Suddenly, in the late 80’s with the arrival of molecular biological
techniques, work on rhodopsin greatly expanded. Numerous membrane
proteins interacting with trimeric G-proteins were isolated and found
to be structurally related to rhodopsin. The decades of work on
rhodopsin’s primary structure and the details of the visual cycle
became the model for the action of the adrenergic receptors, and then
dopamine, cannabinoid, substance P, and literally hundreds of other
receptors, even the mating type receptors of chlamydomonas. It became
obvious that rhodopsin belonged to a huge and ancient family adapted
freely by evolution to conduct the business of sensing the physical and
chemical environment and transducing the information usefully to the
cell and the organism. Paul’s group conducted comparative studies of
sequences of widely divergent rhodopsins, including Florida alligators
and ants! He, of course, went out on the hunt. You can well imagine the
satisfaction that swept over his friends when the discovery that
rhodopsin mutations initiate autosomal dominant retinitis pigmentosa
was announced at ARVO in 1989 by Drs. Ted Dryja and Eliot Berson and
their colleagues. Paul’s model was up on the screen and the P23H
mutation was identified. Now over 70 different mutations and
polymorphisms have been identified in human rhodopsin and the
clinical-molecular correlation is still a lively subject for clinicians
and scientists. So his work was brought to the ophthalmology clinic.

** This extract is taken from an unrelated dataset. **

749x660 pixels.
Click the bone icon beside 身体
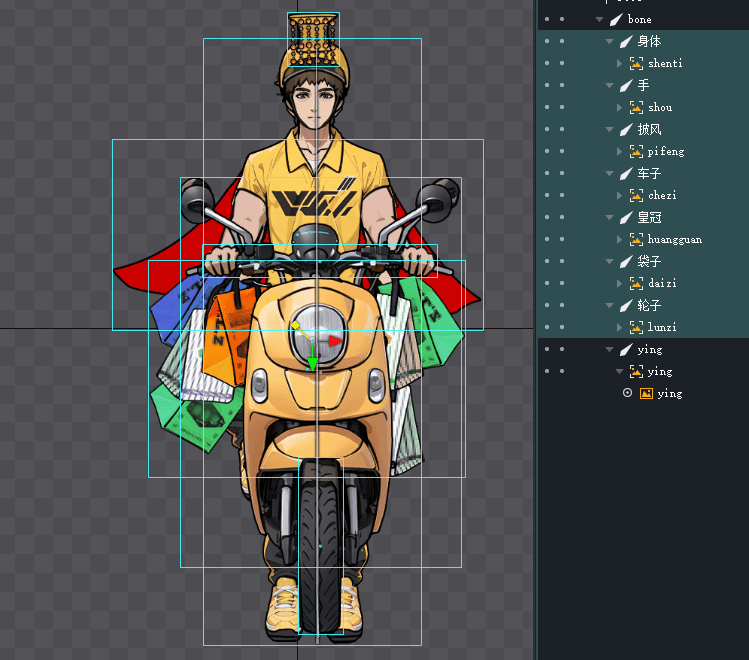point(626,42)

In addition to all this outstanding laboratory effort, Paul has
served the vision community as a Biochemistry Section chairman of ARVO,
a member and Chair of the VisA2 Visual Disorders Study Section and as
an organizer of FASEB conferences and numerous international symposia.
He has edited several volumes of papers on vision. A loyal faculty
member, he has not shirked academic responsibility, taking his turn
chairing his department at SIU, serving on search committees and
Directing the Core Facility for Vision Research at Gainesville. His
loyalty and accomplishments have not gone unnoticed. He came to
Gainesville as a Jules and Doris Stein Research to Prevent Blindness
Professor and in 1990 was named the Francis N. Bullard Professor and
Eminent Scholar of Ophthalmology and Biochemistry. They also conferred
numerous awards for his achievements in research, the latest, the
University of Florida Superior Accomplishment Award this year. He has
been continuously supported by NIH awards since first establishing his
independent laboratory at SIU.
Now, Paul is back in airplanes and pounding the roads again–for both
personal and scientific reasons. He’s off to Cambridge, England to
work with the Shertler group to determine the three-dimensional shape
of rhodopsin. Like all fine marathon runners, steep slopes are seen
simply as nature’s way to test you and determine what sort of finisher
you really are. Luckily for us, Paul has more races to run. We can look
confidently forward to him arriving at the scientific finish line, on
time, looking ahead with anticipation to the next race.